Part 2 of this series introduced you to the challenges of digital preservation and discussed solutions to archival storage media challenges. This part explores in detail challenges of and solutions to file formats.

File Format Challenges and Solutions

Another challenge of digital preservation has to do with file formats. Obsolescence is of particular concern. To illustrate, in the early and mid-1980s, WordStar was the most popular DOS word processing software in the world. Today it is effectively “abandonware” (i.e., no longer developed or maintained). Anyone attempting to preserve a WordStar document in 1985 would undoubtedly have a difficult time getting his or her personal computer to read it today—even if the storage medium used at the time were still readable!

File size can also be of concern for digital preservation. When preserving digital family history records, you should always preserve them at the highest resolution you can afford.

The reason is that a digital record’s resolution quality cannot be improved once the digital record is created. And since you don’t know how a record will be used in the future (either by you or your posterity/extended family), resolution can become problematic. For example, if the record is to be printed, print quality will reflect resolution quality of the digital record when you archived it.

For photographs, TIFF (Tagged Image File Format) provides very high resolution, but it also creates large files that consume considerable amounts of archival storage capacity.
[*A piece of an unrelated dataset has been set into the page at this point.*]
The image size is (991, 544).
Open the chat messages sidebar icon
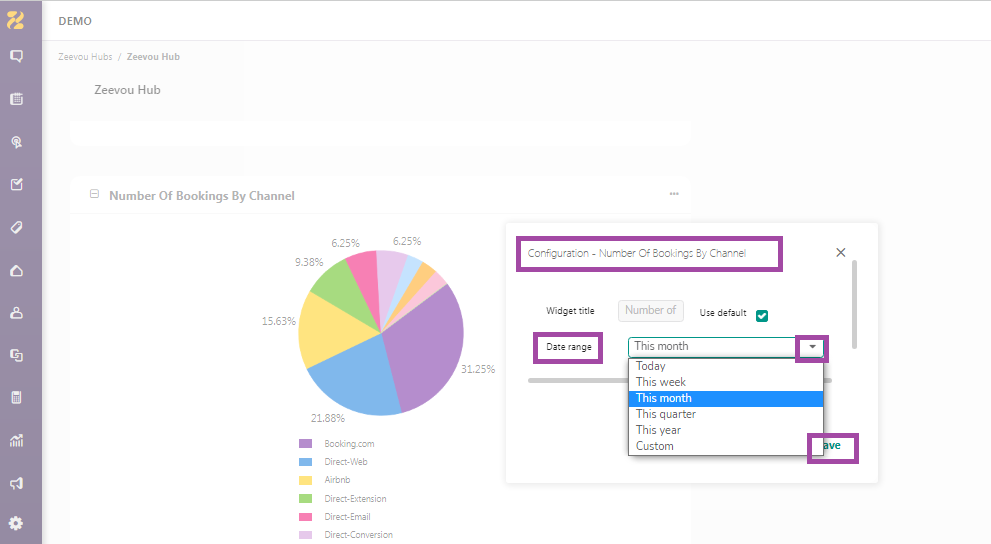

Converting a TIFF file to the JPEG format will reduce the size of the file, but the reduction will come at the expense of resolution. That’s because JPEG processing does lossy compression of the digital bits—which means that many of them are discarded in order to achieve a significant reduction in file size. JPEG decompression always results in altered file content compared to the original. Such JPEG images may be suitable for viewing on a website, but they may disappoint if you try to print them. (Note: JPEG stands for Joint Photographic Experts Group—originators of the JPEG standard.)
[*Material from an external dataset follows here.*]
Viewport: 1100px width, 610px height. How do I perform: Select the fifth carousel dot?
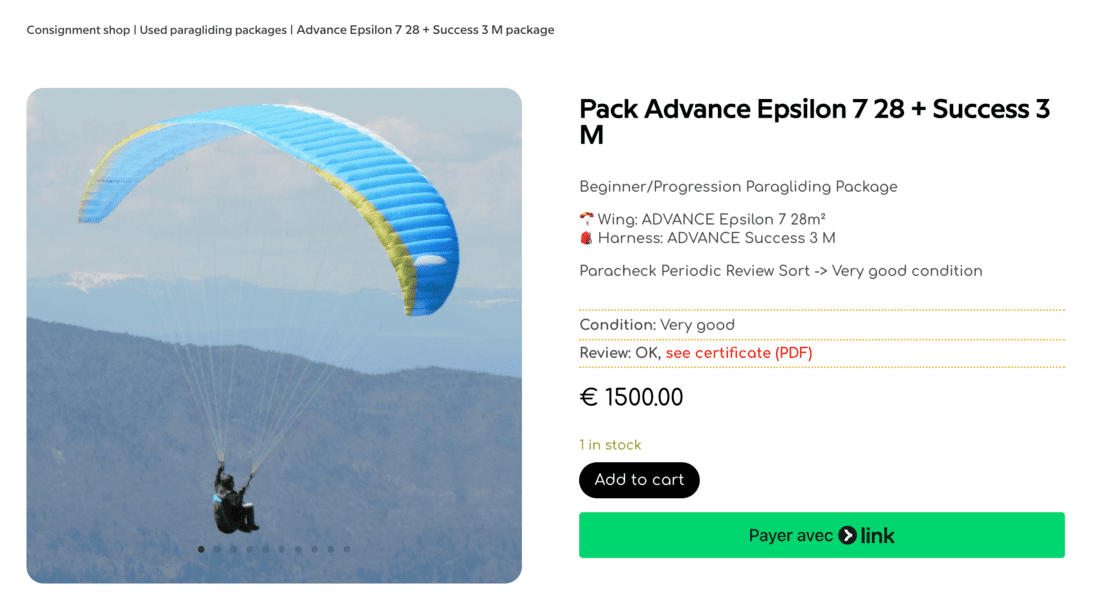pyautogui.click(x=266, y=549)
Fortunately, there are file formats that can help overcome both challenges described above.

The first is the PDF/A format (Portable Document Format for Archiving). Recognizing the impact of file format obsolescence on digital preservation, the International Organization for Standardization (ISO) defined in 2005 an “electronic document file format for long term preservation.” Based on the Adobe PDF 1.4 format, PDF/A provides a self-contained, self-describing format that is independent of external sources. For example, it embeds relevant fonts and color information with the content data so that future computer software will be able to render the document exactly as it can be rendered today. In effect, PDF/A uses a software archiving approach to digital preservation.

Combined with the archive-grade storage media described in Part 2 of this series, PDF/A provides a breakthrough in personal archiving!

PDF/A can be used for most record types. Audio and video are exceptions. Also, PDF/A does not allow encryption and requires the use of standards-based metadata (i.e., descriptive information). Since fonts used in the document must be embedded with the content data, the resulting file size will be larger than a corresponding (regular) PDF file.

Nevertheless, PDF/A offers the promise of renderability well into the future.

For more information about PDF/A, see the REFERENCES section. Also note that a PDF/A file has the same file extension as a non-archival PDF file (i.e., .pdf)—therefore you cannot detect a PDF/A file without examining the metadata that describe it.

A partial list of PDF/A software for Windows is provided here:Adobe Acrobat (get Version 8.0 or later)soft Xpansion Perfect PDF Master (free for personal use)Nuance PDF ConverterSolid PDF CreatorMicrosoft Office 2007 via its “Save as PDF” plugin (float your cursor over “Save As,” click on “PDF or XPS,” click the “Options…” button, then select “ISO 19005-1 compliant (PDF/A)” under “PDF Options”)

Mac OS PDF/A software includes Microsoft Office 2011, OpenOffice, Nuance PDF Converter, and Adobe Acrobat (get Version 8.0 or later).

Another file format worth noting is JPEG 2000. Like PDF/A, it is also an ISO standard, although it applies strictly to images.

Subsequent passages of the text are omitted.